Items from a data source
=-=-=

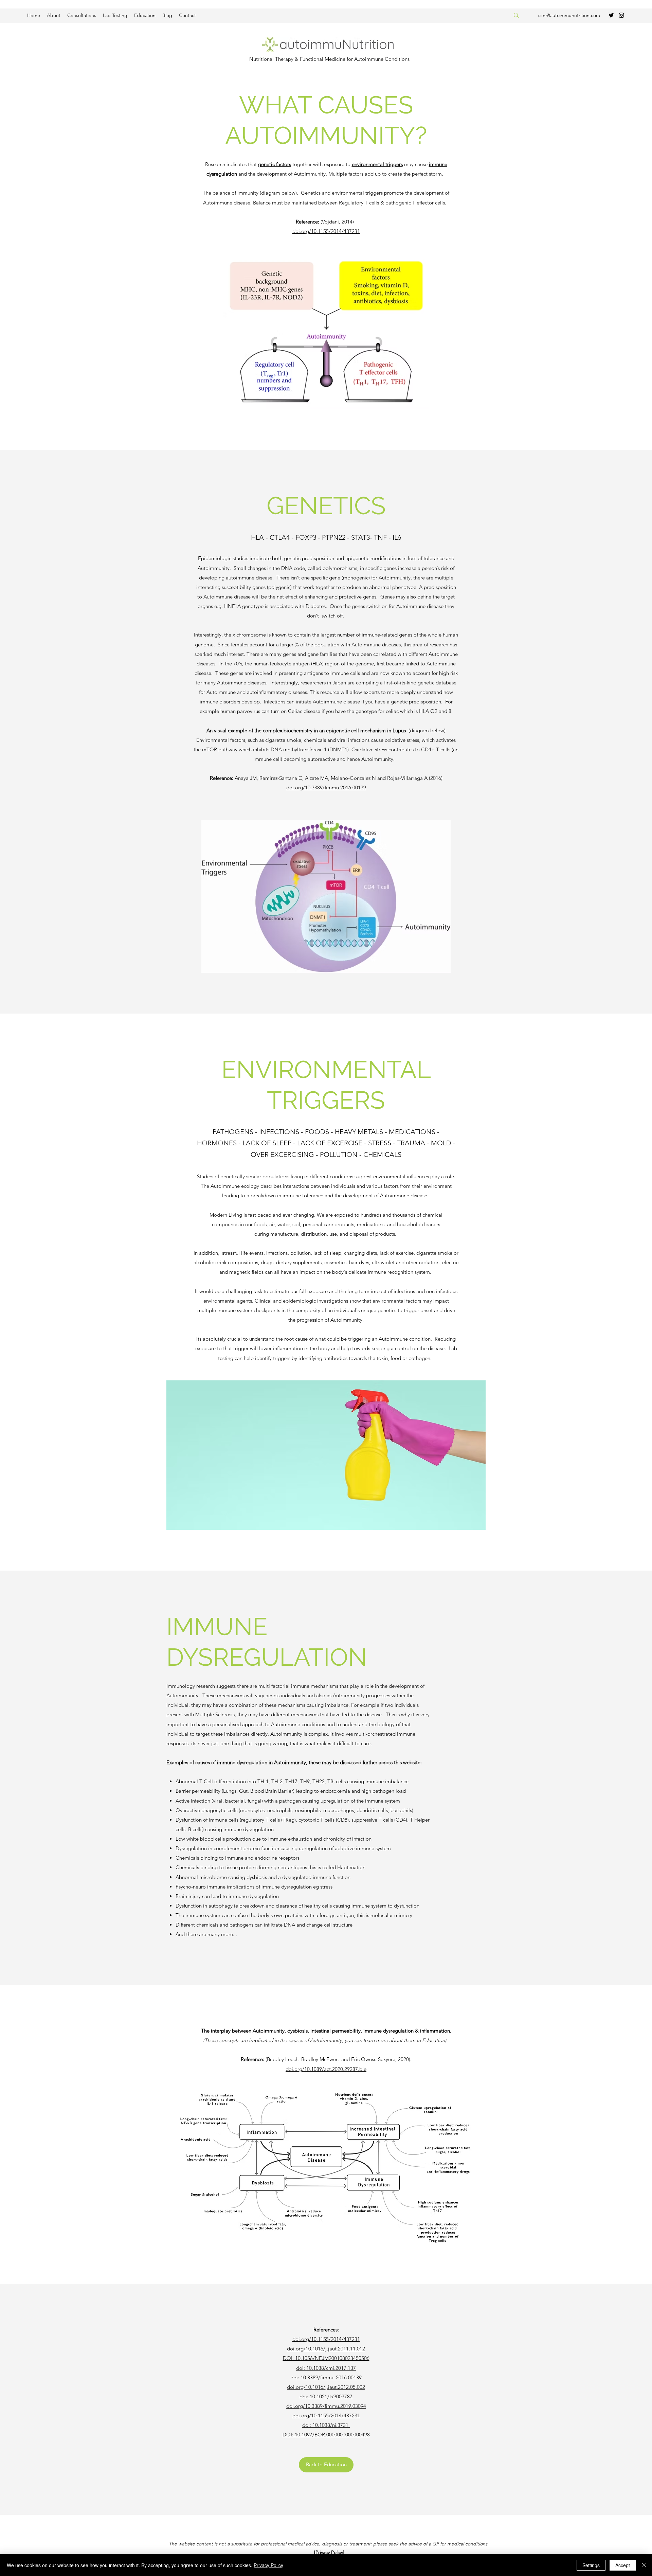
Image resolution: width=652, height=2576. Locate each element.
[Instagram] (621, 15)
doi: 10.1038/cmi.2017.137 (326, 2368)
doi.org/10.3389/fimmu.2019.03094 (326, 2406)
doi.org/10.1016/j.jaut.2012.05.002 (326, 2387)
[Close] (644, 2565)
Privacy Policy (268, 2565)
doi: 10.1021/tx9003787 (326, 2396)
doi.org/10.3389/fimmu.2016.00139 (326, 787)
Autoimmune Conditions (382, 59)
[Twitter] (611, 15)
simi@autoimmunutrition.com (569, 15)
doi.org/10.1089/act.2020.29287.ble (326, 2069)
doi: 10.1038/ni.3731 (326, 2425)
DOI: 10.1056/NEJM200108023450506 (326, 2358)
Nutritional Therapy (271, 59)
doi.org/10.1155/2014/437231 (326, 231)
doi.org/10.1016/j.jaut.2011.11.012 (326, 2348)
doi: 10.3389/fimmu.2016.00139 (326, 2377)
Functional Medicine (322, 59)
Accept (622, 2565)
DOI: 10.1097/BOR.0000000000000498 (326, 2434)
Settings (591, 2565)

=-=-=

Task requirements: Copy out exactly the lines from the one containing "Functional Medicine (322, 59)" through the last line above, keeping both end lines.

Your response:
Functional Medicine (322, 59)
Accept (622, 2565)
DOI: 10.1097/BOR.0000000000000498 (326, 2434)
Settings (591, 2565)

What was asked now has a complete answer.